Member of the Legislative Assembly of Alberta
- In office 1971–1986
- Preceded by: New District
- Succeeded by: Steve Zarusky
- Constituency: Redwater-Andrew

Minister without Portfolio Responsible for rural development
- In office September 10, 1971 – March 1975

Personal details
- Born: August 13, 1916 Pakan, Alberta, Canada
- Died: March 19, 2012 (aged 95) Edmonton, Alberta, Canada
- Party: Progressive Conservative
- Occupation: Teacher

= George Topolnisky =

Canadian politician (1916–2012)

George Topolnisky (August 13, 1916 – March 19, 2012) was a provincial level politician and teacher from Alberta, Canada. He served as a member of the Legislative Assembly of Alberta from 1971 to 1986 sitting with the governing Progressive Conservative caucus. During his time in office he served as a member of the Executive Council of Alberta from 1971 to 1975 as a Minister without portfolio Responsible for rural development.

==Political career==
Topolnisky joined the Progressive Conservatives in 1956 and became politically active in 1959 as a party organizer.

Topolnisky ran for a seat to the Alberta Legislature for the first time in the 1971 Alberta general election. He defeated incumbent Social Credit MLA Michael Senych to pick up the new electoral district of Redwater-Andrew for the Progressive Conservatives. His win helped the Progressive Conservatives gain enough seats to form government that year.

After the election Topolnisky was appointed to the Executive Council by Premier Peter Lougheed as a Minister without portfolio Responsible for rural development.

Topolnisky ran for re-election as an incumbent cabinet minister in the 1975 Alberta general election, he won a slightly higher popular vote easily keeping his seat. After the election the Premier did not renew Topolnisky's cabinet portfolio, he served in the assembly as a private member for the rest of his career.

In the run up to the 1979 general election, Topolnisky faces two challengers for the Progressive Conservative nomination in his district. He won a first ballot victory on July 13, 1978. There were over 1,000 people in attendance at the nomination meeting. In the election itself Topolnisky rolled up a slightly bigger popular vote over his 1975 result to win his third term in office.

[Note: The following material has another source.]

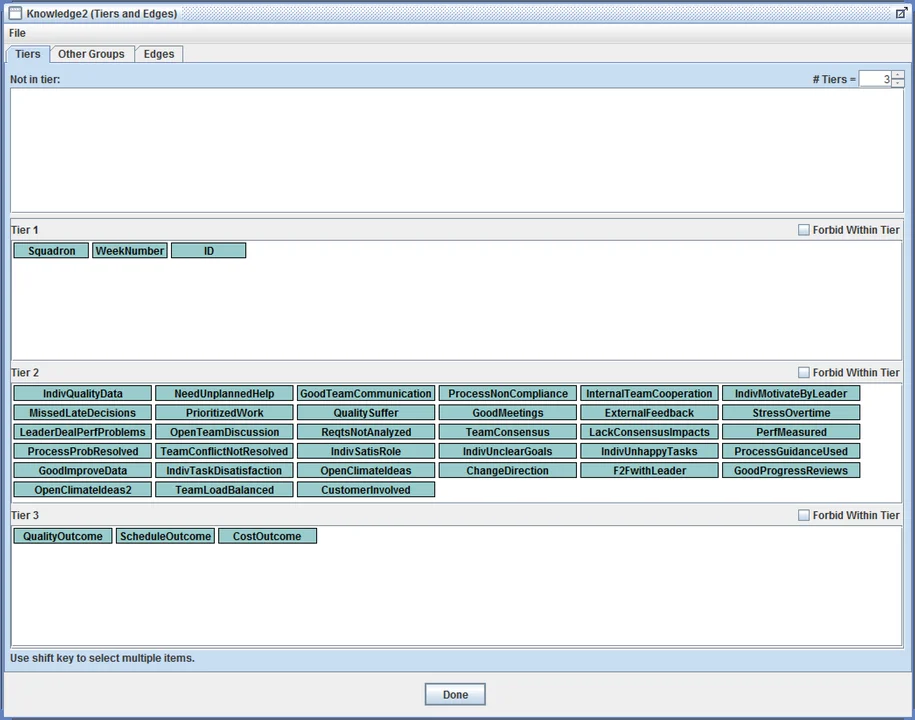Select IndivQualityData in Tier 2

Topolnisky would run for his fourth term in the 1982 general election. He would face a crowded field of candidates to win his highest popular vote. Michael Senych would attempt to make a comeback in that election as an Independent candidate but would be badly defeated finishing fourth. He retired from provincial politics at dissolution of the legislature in 1986.

In August 1997 George Topolnisky was awarded the Michael Luchkovich Award given annually to Albertan parliamentarians of a Ukrainian origin to honor outstanding public service.